[Stored data entries]
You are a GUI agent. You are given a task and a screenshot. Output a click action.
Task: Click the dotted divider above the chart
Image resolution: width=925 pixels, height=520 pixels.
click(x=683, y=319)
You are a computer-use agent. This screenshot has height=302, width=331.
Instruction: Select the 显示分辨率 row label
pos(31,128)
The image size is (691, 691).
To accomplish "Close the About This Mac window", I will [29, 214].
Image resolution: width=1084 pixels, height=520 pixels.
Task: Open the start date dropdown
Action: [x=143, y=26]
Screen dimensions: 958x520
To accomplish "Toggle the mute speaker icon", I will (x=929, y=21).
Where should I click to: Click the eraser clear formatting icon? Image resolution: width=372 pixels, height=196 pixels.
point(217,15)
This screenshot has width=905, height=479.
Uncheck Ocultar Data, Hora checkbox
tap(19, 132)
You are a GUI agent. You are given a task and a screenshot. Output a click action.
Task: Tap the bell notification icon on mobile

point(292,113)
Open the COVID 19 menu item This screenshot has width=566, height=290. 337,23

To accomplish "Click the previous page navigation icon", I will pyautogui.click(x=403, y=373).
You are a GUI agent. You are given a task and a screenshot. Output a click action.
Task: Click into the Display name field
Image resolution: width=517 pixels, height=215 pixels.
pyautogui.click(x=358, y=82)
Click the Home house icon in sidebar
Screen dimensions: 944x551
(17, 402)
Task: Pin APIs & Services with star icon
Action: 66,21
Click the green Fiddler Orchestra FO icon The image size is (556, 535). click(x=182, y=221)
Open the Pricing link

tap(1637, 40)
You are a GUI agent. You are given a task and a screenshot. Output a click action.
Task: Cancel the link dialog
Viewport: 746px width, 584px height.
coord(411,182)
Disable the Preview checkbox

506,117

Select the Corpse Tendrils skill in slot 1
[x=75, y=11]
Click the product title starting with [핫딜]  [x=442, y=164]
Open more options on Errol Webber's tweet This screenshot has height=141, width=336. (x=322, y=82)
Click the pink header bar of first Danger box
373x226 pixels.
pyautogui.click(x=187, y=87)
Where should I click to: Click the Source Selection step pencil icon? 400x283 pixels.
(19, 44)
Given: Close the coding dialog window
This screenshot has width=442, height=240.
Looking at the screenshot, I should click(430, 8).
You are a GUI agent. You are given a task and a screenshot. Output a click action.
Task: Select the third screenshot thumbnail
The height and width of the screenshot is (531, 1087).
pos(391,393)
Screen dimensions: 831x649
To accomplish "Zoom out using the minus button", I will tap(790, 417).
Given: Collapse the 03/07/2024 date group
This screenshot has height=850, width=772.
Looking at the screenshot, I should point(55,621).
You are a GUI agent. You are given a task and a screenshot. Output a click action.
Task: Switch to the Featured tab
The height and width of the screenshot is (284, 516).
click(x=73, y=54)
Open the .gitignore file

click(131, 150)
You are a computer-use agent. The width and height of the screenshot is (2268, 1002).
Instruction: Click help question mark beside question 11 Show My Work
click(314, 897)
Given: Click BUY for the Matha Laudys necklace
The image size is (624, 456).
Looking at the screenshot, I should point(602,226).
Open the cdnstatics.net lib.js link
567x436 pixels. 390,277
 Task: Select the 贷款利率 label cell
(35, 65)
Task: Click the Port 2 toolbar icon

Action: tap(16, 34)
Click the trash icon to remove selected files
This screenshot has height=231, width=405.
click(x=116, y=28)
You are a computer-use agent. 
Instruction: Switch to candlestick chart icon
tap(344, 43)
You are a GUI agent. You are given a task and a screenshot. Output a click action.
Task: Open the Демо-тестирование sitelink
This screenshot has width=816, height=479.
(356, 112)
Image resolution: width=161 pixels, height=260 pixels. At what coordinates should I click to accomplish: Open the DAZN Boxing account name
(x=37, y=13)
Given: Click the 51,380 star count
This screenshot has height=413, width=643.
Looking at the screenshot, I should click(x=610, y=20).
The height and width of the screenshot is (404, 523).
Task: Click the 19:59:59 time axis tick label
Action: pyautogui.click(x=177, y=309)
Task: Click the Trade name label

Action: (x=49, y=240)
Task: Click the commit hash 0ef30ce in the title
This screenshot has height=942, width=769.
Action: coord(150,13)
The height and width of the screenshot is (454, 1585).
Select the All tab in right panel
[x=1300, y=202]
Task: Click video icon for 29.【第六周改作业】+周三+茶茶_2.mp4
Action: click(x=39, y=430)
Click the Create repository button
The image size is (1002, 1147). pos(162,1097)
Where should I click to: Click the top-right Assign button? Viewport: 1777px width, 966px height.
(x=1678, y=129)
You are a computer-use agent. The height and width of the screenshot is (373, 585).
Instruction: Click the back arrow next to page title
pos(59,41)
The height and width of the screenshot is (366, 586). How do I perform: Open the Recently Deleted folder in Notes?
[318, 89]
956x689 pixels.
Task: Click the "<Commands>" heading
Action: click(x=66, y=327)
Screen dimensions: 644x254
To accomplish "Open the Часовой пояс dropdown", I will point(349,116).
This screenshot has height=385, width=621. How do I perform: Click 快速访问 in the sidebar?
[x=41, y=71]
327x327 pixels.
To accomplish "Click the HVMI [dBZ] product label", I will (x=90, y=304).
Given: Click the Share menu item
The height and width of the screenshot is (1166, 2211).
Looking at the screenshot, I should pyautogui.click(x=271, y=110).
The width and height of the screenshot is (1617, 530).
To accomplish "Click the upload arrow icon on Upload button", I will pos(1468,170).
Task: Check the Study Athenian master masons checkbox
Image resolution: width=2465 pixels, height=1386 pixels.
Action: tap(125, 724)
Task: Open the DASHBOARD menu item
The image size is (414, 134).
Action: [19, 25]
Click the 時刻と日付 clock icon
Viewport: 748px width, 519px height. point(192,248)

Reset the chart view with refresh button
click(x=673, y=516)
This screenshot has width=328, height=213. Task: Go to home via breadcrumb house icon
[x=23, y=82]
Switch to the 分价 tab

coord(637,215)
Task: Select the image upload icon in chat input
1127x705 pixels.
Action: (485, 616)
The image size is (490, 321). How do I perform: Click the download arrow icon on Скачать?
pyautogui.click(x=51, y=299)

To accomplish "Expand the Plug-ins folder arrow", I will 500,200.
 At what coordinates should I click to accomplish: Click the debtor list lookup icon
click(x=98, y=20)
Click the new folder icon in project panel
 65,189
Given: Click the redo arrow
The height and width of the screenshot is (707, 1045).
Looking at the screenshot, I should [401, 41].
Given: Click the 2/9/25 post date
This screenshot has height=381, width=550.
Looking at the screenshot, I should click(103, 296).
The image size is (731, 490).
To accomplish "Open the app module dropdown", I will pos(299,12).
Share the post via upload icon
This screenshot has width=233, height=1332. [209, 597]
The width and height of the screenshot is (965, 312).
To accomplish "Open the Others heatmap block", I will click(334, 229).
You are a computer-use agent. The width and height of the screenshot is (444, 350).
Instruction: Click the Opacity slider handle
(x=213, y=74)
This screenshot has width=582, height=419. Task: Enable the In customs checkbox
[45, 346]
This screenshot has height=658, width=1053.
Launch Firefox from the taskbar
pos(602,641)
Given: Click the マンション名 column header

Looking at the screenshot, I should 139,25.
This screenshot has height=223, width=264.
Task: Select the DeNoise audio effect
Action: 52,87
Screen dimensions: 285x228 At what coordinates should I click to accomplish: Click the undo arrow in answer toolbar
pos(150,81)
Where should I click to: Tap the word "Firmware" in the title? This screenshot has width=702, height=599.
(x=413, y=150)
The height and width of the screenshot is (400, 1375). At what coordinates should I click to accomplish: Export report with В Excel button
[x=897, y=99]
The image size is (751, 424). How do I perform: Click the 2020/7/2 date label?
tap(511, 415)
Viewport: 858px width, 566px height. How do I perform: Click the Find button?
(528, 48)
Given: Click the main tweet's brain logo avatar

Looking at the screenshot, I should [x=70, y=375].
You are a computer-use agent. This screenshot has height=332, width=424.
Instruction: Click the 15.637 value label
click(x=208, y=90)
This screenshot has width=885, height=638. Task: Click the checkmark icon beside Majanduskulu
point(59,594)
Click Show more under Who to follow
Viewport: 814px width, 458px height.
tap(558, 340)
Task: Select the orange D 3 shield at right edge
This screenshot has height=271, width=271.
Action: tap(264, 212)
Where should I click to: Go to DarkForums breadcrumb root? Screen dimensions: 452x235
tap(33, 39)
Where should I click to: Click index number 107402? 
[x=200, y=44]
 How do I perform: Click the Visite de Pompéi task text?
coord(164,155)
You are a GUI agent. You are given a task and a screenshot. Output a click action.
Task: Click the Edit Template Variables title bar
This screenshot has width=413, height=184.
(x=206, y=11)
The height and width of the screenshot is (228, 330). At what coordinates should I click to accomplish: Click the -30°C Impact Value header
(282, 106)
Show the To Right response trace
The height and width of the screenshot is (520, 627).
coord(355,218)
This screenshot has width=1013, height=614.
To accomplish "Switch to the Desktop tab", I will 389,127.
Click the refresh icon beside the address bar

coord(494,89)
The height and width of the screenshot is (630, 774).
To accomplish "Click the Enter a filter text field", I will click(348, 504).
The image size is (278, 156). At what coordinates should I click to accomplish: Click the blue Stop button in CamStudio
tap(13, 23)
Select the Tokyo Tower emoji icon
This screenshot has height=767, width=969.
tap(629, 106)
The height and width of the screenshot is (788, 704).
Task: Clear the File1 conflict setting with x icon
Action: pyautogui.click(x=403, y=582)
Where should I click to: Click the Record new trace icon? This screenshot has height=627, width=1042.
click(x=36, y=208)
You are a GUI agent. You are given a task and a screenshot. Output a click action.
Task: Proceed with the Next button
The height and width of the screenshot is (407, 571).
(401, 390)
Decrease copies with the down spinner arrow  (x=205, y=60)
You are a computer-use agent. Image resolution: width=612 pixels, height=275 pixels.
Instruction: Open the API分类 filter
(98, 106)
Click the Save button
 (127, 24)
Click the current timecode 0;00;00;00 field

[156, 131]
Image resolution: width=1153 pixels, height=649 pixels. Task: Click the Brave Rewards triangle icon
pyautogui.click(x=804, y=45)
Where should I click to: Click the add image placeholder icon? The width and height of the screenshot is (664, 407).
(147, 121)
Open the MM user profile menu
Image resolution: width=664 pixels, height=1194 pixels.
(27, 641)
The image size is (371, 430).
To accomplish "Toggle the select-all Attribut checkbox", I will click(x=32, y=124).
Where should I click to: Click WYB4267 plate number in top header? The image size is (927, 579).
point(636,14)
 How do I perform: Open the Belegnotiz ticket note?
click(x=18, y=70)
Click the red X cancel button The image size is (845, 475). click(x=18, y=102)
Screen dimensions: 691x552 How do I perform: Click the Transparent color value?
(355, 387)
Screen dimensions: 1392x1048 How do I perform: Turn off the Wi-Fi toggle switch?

Exercise description — Reproduce only the lines above, starting at the line with "Task: Click the commit" and ending at the line with "You are a computer-use agent. The height", exactly as written.

Written solution —
Task: Click the commit hash 0ef30ce in the title
This screenshot has height=942, width=769.
Action: coord(150,13)
The height and width of the screenshot is (454, 1585).
Select the All tab in right panel
[x=1300, y=202]
Task: Click video icon for 29.【第六周改作业】+周三+茶茶_2.mp4
Action: click(x=39, y=430)
Click the Create repository button
The image size is (1002, 1147). pos(162,1097)
Where should I click to: Click the top-right Assign button? Viewport: 1777px width, 966px height.
(x=1678, y=129)
You are a computer-use agent. The height and width of the screenshot is (373, 585).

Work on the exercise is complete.